Что же, — воскликнул оратор, прочитав о физиологии своего клиента, — что остается мне сказать теперь?.. Мисуф, бедняга Мисуф, разве он явился к нам с фальшивым аттестатом, подписанным Ласепедом или Жоффруа Сент-Илером, чтобы сгладить впечатление от статьи господина де Бюффона? Нет. Кухарка сама отправилась за ним к господину Акуайе, она полезла за бедным животным в кучу хвороста, где он прятался; она обманула хозяина, чтобы смягчить его сердце, сказав, что нашла котенка плачущим в подвале. Дали ли ему понятие о преступлении, которое он совершил, задушив этих несчастных птичек, погубив эти бедные крошечные создания, конечно, достойные жалости за то, что были задушены, но, которые, в конечном счете, — особенно перепелки, предназначенные в пищу человеку, — рано или поздно должны были быть умерщвлены, а теперь они избавлены от ужаса, какой должны были испытывать всякий раз, как видели приближающуюся к их пристанищу кухарку?.. Наконец, господа, я взываю к правосудию: с тех пор как изобрели слово «мономания» для оправдания человеческих преступлений, то есть преступлений двуногого и лишенного перьев животного, наделенного свободной волей; после того как при помощи этого слова спасли головы величайших преступников, — не согласитесь ли вы, что несчастный и достойный сочувствия Мисуф поддался не только естественным инстинктам, но еще и постороннему влиянию?.. Я все сказал, господа. Я требую для моего подзащитного преимущества смягчающих обстоятельств.

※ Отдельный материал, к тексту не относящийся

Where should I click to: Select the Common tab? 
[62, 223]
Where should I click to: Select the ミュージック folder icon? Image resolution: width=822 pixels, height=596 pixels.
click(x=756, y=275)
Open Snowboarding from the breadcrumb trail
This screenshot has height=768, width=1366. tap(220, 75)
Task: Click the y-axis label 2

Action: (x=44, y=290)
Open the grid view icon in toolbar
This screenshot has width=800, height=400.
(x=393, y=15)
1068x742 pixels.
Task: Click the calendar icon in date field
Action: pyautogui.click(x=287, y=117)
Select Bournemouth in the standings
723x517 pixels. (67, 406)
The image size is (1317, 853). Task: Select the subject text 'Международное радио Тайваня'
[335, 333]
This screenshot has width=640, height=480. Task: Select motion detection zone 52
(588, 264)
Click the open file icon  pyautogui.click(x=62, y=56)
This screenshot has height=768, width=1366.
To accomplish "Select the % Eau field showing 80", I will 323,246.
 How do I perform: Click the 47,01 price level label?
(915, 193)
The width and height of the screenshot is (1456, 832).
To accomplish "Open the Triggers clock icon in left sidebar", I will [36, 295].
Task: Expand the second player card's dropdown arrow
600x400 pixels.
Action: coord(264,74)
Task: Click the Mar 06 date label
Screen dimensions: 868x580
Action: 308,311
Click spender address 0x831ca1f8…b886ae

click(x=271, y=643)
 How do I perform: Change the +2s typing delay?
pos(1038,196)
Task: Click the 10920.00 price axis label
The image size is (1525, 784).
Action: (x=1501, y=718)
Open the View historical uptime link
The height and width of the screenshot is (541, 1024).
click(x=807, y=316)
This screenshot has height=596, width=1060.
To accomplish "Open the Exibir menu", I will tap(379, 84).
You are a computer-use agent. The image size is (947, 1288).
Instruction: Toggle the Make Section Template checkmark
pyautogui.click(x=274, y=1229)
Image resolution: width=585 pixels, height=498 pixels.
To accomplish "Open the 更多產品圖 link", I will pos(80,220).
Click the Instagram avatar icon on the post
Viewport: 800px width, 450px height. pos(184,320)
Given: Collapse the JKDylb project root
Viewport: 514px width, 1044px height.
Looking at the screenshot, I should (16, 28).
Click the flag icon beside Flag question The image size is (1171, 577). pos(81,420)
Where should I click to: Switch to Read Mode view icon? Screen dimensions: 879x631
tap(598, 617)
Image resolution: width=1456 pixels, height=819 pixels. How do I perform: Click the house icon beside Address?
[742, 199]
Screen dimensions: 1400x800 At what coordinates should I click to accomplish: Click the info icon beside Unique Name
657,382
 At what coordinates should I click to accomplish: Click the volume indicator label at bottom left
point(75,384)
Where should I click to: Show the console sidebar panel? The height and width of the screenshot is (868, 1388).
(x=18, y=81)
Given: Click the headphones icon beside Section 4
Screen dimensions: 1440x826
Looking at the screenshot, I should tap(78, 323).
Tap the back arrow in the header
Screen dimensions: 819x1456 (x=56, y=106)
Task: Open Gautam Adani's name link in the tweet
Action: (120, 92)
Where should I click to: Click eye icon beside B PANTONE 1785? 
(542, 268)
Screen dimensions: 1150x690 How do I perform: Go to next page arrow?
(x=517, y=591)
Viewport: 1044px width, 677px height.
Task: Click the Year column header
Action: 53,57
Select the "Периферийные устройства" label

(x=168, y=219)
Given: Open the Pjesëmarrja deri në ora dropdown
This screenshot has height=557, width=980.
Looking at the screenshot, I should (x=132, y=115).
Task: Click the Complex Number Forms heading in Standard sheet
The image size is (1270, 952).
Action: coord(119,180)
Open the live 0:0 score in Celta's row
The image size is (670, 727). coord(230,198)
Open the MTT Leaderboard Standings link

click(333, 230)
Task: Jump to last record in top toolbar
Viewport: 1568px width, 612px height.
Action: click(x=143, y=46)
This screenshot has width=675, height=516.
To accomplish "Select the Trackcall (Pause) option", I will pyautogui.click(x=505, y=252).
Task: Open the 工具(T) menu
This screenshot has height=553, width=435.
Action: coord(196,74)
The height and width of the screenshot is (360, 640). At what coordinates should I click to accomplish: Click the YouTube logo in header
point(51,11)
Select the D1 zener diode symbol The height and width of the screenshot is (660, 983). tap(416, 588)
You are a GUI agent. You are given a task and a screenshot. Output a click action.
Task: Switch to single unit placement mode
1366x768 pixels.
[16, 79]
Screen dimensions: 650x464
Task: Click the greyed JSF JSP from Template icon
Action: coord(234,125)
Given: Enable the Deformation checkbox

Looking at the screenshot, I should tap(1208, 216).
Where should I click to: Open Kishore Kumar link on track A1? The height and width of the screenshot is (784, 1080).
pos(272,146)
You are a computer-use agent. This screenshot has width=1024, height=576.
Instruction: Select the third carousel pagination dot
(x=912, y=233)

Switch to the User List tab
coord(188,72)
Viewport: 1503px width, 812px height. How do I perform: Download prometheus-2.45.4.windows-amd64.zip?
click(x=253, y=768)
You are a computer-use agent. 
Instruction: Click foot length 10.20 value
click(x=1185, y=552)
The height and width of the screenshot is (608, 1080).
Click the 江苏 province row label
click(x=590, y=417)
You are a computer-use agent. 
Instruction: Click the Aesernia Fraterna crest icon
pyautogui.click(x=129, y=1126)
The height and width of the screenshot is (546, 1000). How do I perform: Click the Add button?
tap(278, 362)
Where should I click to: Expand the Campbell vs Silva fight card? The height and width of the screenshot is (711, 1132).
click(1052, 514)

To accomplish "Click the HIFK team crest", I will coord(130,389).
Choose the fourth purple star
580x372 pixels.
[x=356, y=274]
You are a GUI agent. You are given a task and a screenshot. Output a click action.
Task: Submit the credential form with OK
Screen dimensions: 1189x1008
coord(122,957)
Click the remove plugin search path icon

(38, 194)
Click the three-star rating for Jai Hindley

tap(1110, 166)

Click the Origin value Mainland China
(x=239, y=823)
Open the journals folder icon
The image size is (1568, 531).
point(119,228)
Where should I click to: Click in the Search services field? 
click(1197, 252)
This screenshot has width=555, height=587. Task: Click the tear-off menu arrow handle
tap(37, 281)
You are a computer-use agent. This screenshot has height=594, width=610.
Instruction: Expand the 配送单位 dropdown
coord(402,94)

Эта защитительная речь, полностью импровизированная, была встречена криками восторга; присяжные проголосовали под впечатлением красноречия великого адвоката, и Мисуф, признанный виновным как соучастник убийства голубок, перепелок, вдовушек, амадин и ткачиков, но при смягчающих обстоятельствах, был приговорен всего к пяти годам обезьянника.

Именно этому наказанию он и подвергался в одной клетке с четверорукими в тот день, когда Маке, Атала Бошен, Матарель и мой сын смотрели на них и слушали пояснения Рускони с теми разнообразными и порой противоречивыми душевными движениями, какие вызывает посещение каторжников.